Where have all the Lamplighters and Rainmakers Gone?

“Idris: Are all people like this?

The Doctor: Like what?

Idris: So much bigger on the inside.”

Neil Gaiman

Creation said:
“I want to hide something from the humans until they are ready for it.
It is the realisation that they create their own reality.”
The eagle said,
“Give it to me. I will take it to the moon.”
The Creator said, “No. One day they will go there and find it.”
The salmon said,
“I will bury it on the bottom of the ocean.”
The Creator said, “No. They will go there, too.”
The buffalo said, “I will bury it on the Great Plains.”
The Creator said, “They will cut into the skin of the earth and find it even there.”
Grandmother who lives in the breast of Mother Earth,
and who has no physical eyes but sees with spiritual eyes, said
“Put it inside of them.”
And the Creator said, “It is done.”

Creation story from the Hopi Nation, Arizona

Instead we have got clowns, oafs, goons and zombies running the show and calling the shots, and that is not counting the demons and narcissists who manage to flourish in the political garden too. There is no standing back anymore to get the bigger picture, perhaps there never was and that is a big part of the problems we face today. Rather we leave it to ‘the experts’ to make the decisions needed to care for our planet and our survival who then instruct us on what we may and may not do.

I think the big lesson of the last few years is that this must change. We need to take responsibility for ourselves beyond our personal daily lives. What I believe Jesus came to show us. He needed to tear us away from our reliance on despotic leaders as representative of a God who lives above us, who may be malign or benign, and his/their laws. We need to turn inward to find the ‘father’ within us. Two thousand years later perhaps we are beginning to hear the message. Our technology may change by the day but we do not. It is reasonable to suspect that we have hardly ‘progressed’ at all through the last two millennia. All that I can see are subtle changes in our morality leading to some changes in our ethics. But how quick are these to fall away when we suspect someone else of wanting to have what we consider ours. Are we less selfish, more loving and considerate, do we refrain from behaviours that when others partake we don’t feel good about, is war still our default mode when big disagreements take place from families to nations? Do we still take the loves of others? Will we still turn away from what we don’t want to see or know?

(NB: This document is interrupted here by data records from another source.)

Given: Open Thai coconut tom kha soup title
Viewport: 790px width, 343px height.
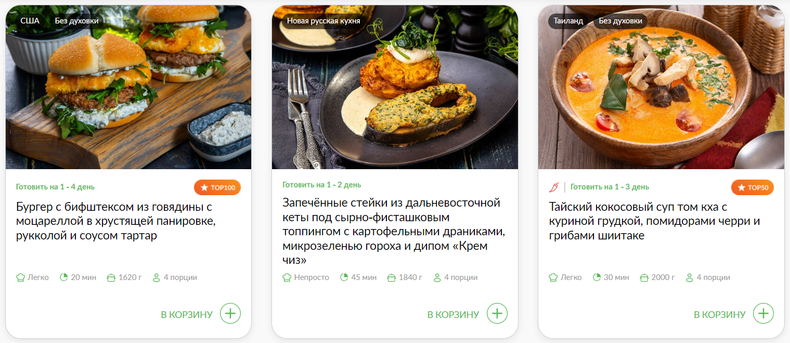Looking at the screenshot, I should [x=655, y=221].
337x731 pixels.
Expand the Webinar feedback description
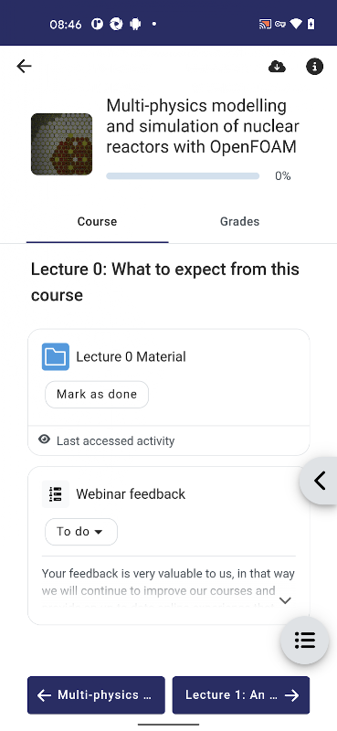(x=285, y=600)

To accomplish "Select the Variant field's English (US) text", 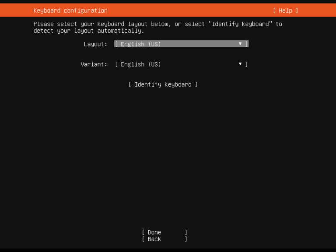I will tap(140, 64).
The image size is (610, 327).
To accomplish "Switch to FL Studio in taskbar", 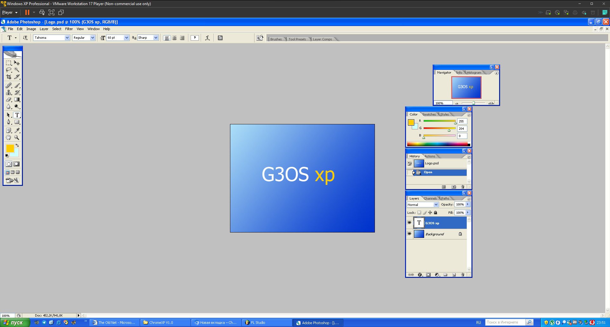I will [x=266, y=323].
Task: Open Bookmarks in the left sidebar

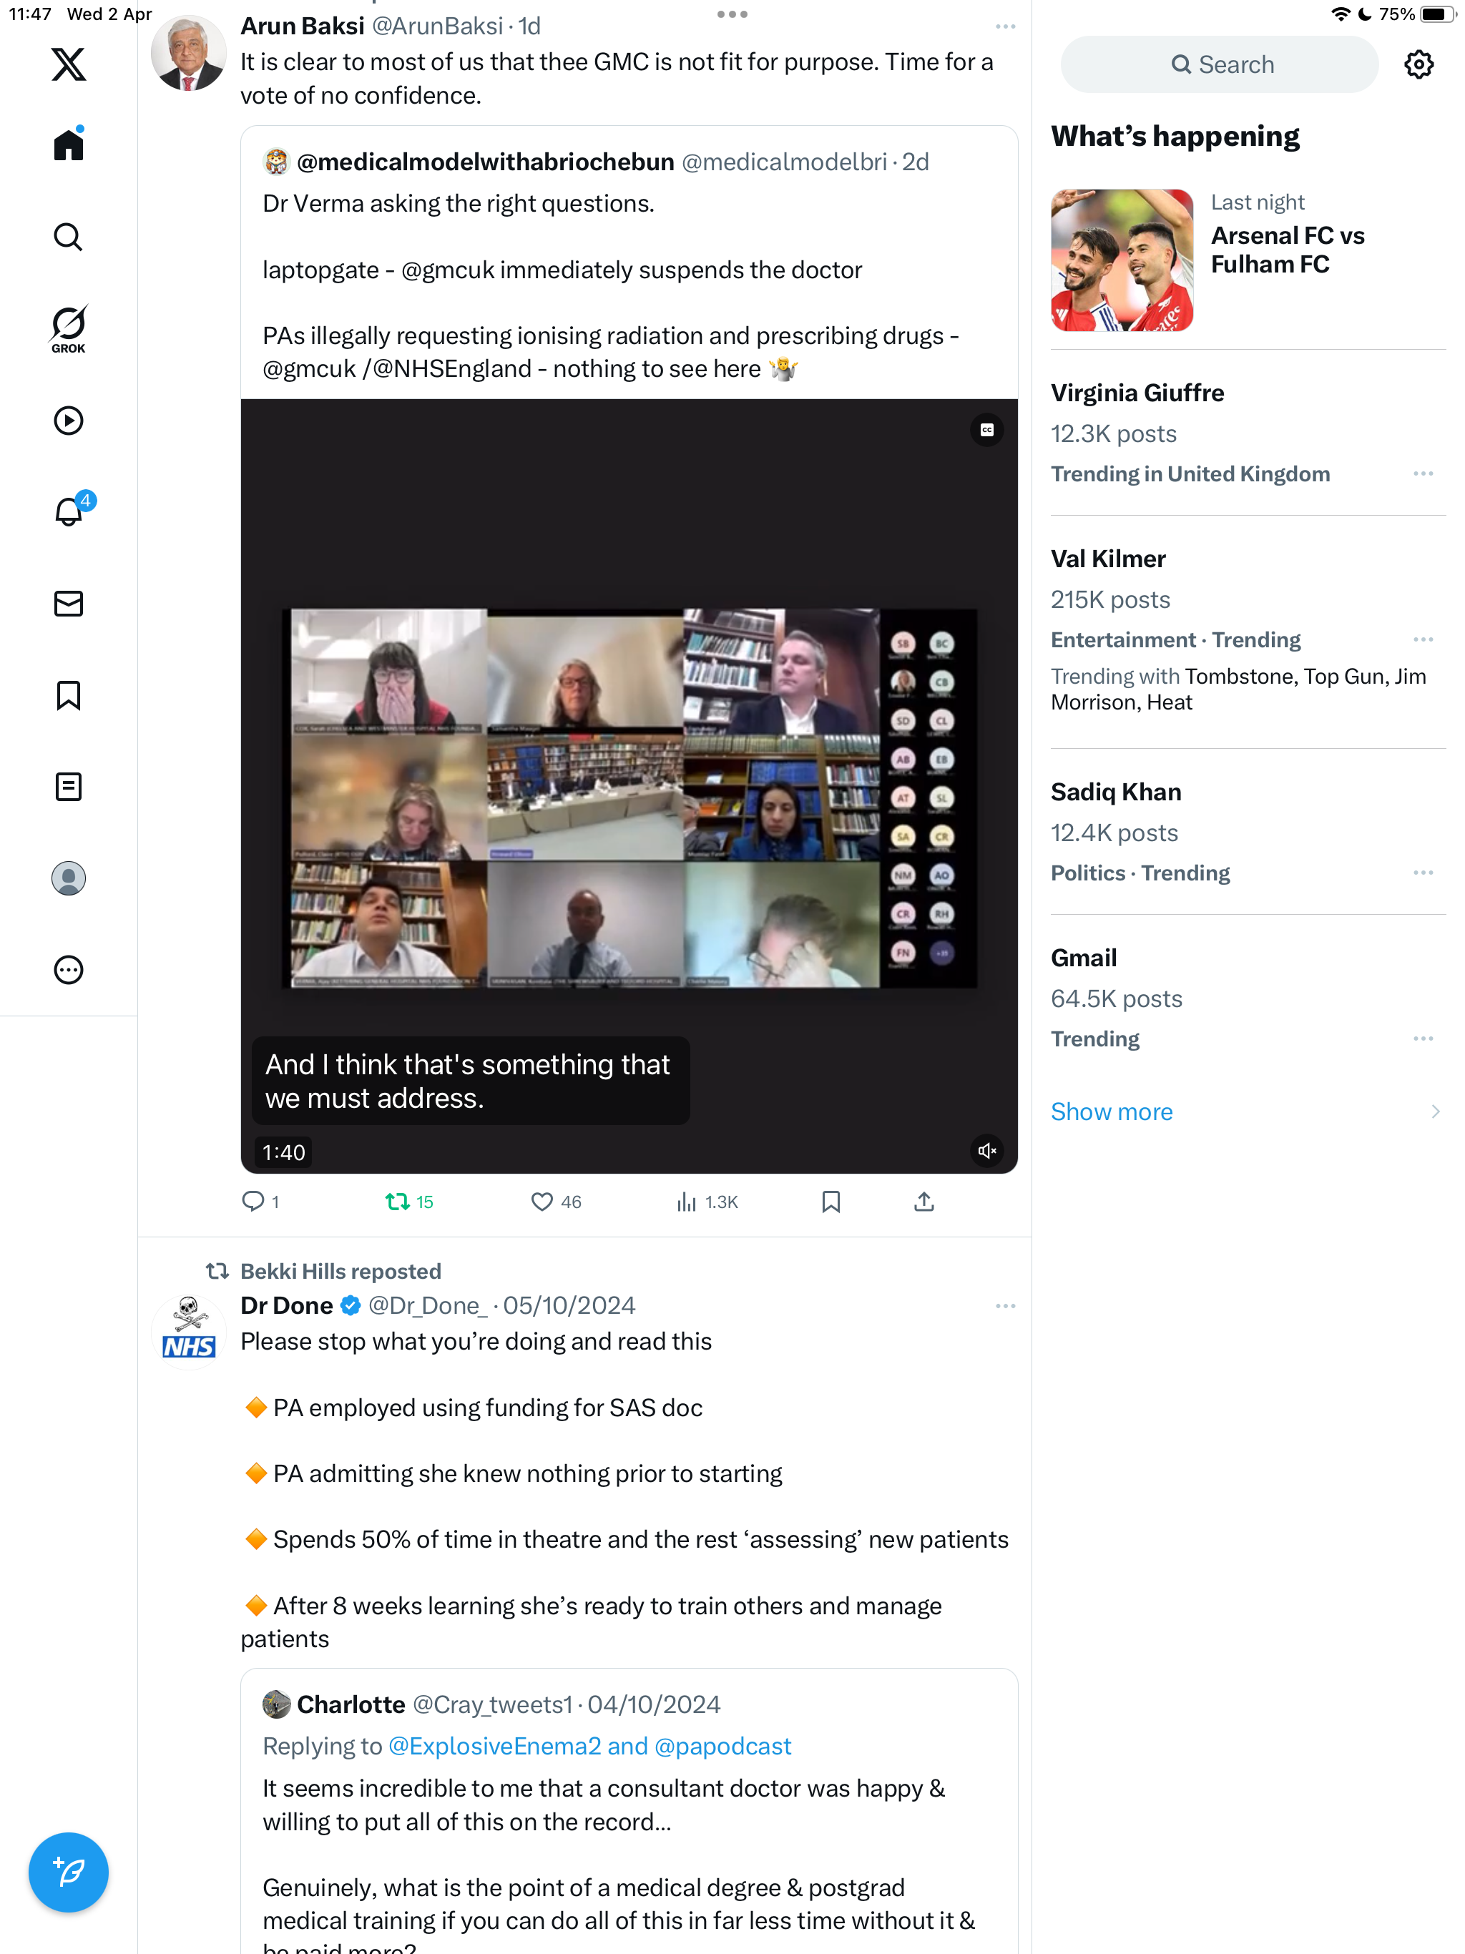Action: tap(68, 695)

The time is now to lift up, look under, peer around the back and over the top of, and once we have completed a close-up interrogation, to then move further and further back to gain the greatest overview—the big picture—and then turn our gaze inwards to our own souls. No stone should be left unturned. I must be crazy in my wish to turn over a rather large and dangerously positioned rock to see what else might be tucked in with it. But going by the horror, fear, indignation, and joy from some groups, that Roe v Wade has brought up, I decided it was important to see if, on further reflection, I could learn something more from this difficult and contentious moment. I have no doubt, in this era of wokism, it is somewhat of a foolish idea, but why else might I be here witnessing these decidedly weird times if not to learn as much as I can about myself and the world.

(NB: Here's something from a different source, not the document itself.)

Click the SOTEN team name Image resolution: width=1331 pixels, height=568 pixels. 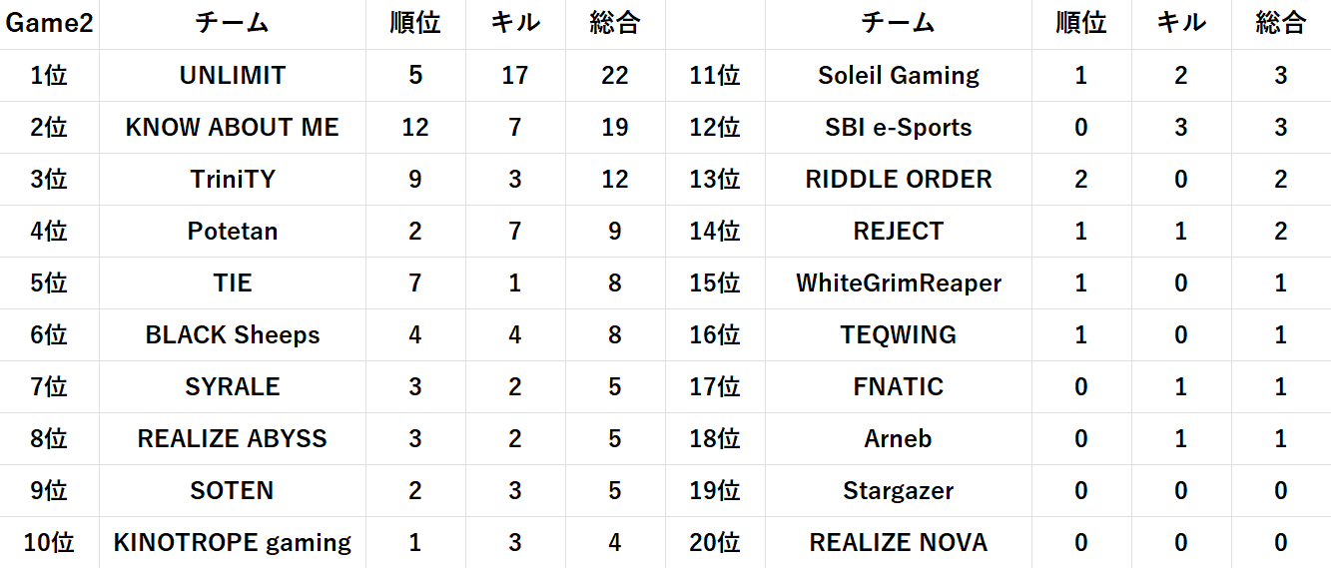[x=233, y=491]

Our default position more often than not is to simply react—a behaviour we are well-known for, hence the popular ‘knee-jerk-reaction’ saying. A saying that surely only makes sense to those because they are old enough to recall the doctors giving us children a quick tap with a little rubber hammer to the area just below our kneecaps as we sit with our feet dangling. If our foot jumps forward involuntarily then all is good in the skeletal department I believe. I can’t remember exactly what it told the doctor but it was as important as tapping our chest and back to hear and feel something that experience allowed them to decipher. I suppose a little like some of us tapping a watermelon to see if ripe. But unfortunately it is that old predictable knee-jerk-reaction that seems to have permeated our lives in more ways than one. And it is exactly what has made our behaviour predictable to the powers-that-be, as edible as a piece of cake, you could say, leaving only the crumbs for us peons to quibble over.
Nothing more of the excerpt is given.